### What this task involves
Give only the number of lines in these records that contain the word "computer".

### Input
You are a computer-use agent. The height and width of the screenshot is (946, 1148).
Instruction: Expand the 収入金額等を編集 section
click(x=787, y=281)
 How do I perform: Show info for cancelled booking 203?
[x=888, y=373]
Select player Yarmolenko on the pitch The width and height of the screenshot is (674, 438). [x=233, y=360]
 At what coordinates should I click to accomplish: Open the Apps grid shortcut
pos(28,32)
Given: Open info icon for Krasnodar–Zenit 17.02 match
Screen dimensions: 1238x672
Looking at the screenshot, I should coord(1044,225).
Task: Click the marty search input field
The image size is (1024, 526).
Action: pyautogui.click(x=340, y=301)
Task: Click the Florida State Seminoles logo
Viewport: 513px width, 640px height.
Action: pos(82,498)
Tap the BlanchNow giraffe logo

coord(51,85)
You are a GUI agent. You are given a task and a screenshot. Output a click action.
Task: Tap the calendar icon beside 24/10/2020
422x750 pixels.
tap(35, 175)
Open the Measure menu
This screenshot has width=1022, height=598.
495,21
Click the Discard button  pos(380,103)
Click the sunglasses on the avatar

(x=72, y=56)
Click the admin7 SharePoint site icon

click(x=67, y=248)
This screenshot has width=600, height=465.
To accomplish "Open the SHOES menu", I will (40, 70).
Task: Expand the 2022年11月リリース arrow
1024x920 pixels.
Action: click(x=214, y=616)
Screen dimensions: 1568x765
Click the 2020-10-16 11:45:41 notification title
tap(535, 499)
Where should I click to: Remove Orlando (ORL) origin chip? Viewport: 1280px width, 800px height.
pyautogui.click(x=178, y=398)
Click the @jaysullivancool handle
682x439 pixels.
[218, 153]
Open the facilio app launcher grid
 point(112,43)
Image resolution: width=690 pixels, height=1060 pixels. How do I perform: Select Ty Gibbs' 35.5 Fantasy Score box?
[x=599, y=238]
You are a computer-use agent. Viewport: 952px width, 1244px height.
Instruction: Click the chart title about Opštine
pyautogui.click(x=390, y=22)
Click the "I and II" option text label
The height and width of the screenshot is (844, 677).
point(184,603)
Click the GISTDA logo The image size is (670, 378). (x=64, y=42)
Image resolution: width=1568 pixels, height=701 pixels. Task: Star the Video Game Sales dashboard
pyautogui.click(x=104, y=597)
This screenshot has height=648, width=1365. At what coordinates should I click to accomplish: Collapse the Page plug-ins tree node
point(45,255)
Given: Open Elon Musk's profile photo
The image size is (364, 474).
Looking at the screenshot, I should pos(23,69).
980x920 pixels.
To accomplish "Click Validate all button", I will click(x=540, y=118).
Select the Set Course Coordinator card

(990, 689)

### Expected answer
2